Rufus is clearing up their dishes from the coffee table and watching them. For some reason, Lucy blushes, and tries to cover it with a quip.
"Why, Mr. Logan—I'm engaged."
"And carrying on quite the liaison with the world's most famous fictional spy, it would seem."
"Shut up."
"I'll give you a ride home."
She can't hide her smile, quite. "OK. Thanks."
Rufus thanks them for coming, they thank him, and then they're in Wyatt's jeep. It's a masculine vehicle. Lucy finds herself wondering if he had it when Jessica was alive, and then decides she can't deal with thinking about the people who aren't here anymore.
"Did Rufus seem a little…worried about something, to you?"
"Not more than usual." Wyatt leans back, one hand on the wheel. He seems more relaxed than he normally does. Maybe because his secret nerd side has been so gratified by being in a James Bond movie.
Lucy sighs, then realizes he's watching her. Wyatt watches her a lot. It makes her feel warm, somehow, as though she wants to stop the moment (as though time, because it is something they can change, is something they can stop) and let the glow rise, tease him into explaining just what he's thinking. But carrying the dream through seems too sudden, too soon, and Lucy shuts it off.
"Are you worried?" he asks, at length.
"Always."
"That's what I thought."
"I don't know why they picked me," Lucy admits. "I mean, I get the history thing. But I'm just—I've always been a ball of nerves. A control freak." That's all she says, control freak, not returning to the full complexity of her control issues, the sinking car, how a watery grave looks up close.
"You're smart and resourceful and fair-minded," Wyatt says. He says it quietly, like there's someone else who will hear him in his moment of forthright supportiveness. "Can't think of a better choice."

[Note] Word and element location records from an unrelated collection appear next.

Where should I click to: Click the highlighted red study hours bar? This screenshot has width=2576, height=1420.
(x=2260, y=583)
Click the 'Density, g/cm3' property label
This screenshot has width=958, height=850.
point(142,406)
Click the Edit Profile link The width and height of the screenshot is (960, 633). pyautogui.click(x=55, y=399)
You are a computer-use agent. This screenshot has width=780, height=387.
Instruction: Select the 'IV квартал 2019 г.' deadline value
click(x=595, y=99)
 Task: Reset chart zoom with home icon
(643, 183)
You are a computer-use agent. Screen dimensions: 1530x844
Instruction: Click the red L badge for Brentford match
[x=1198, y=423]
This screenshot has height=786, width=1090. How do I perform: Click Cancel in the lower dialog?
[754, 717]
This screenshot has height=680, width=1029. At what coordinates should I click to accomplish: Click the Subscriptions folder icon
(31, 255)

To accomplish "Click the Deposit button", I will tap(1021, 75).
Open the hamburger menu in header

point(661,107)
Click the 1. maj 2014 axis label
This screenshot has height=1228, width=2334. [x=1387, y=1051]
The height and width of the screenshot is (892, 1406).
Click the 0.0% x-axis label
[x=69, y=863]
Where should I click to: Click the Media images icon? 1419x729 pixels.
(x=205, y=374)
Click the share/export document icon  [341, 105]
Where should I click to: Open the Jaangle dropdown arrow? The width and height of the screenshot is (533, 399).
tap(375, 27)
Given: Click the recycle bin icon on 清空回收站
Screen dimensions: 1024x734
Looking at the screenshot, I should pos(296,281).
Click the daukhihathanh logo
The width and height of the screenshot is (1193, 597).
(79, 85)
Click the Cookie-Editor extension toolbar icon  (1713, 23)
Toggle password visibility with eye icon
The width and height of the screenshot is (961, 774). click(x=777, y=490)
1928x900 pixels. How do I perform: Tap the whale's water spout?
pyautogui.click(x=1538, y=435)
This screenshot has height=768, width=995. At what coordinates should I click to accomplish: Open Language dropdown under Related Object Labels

Lucy blinks. She's likely blushing again. It's hard not to look at the firm line of his jaw in the half-light, the way the streetlights keep reflecting his steady eyes. Jessica, she thinks, must always have felt so safe.
Until she wasn't, but surely, that can't be Wyatt's fault.
"Thanks," she murmurs, surprisingly breathless.
"Don't mention it." His eyes are back on the road.
He drops her at her mom's place. The rain has stopped and he rolls down the windows. The same breeze ruffles their hair in turn, and Lucy wonders if the wind would have been blowing from a different quarter if they hadn't gone back in time.
If it would have rained at all.
"This was nice," she says. Hopefully Mom is asleep, and doesn't wonder who the roguishly handsome guy in the Jeep is.
Hopefully Lucy falls asleep quickly tonight, so she doesn't have to question herself for characterizing Wyatt as roguishly handsome.
"Yeah. Good to have a little kickback time after…all of it."
"Well, we're a team."
"And don't you forget it," Wyatt says, all serious again. "We have each other, now."
Friends, Lucy thinks, as he drives away. Friends.
But she can't help thinking, maybe more than that.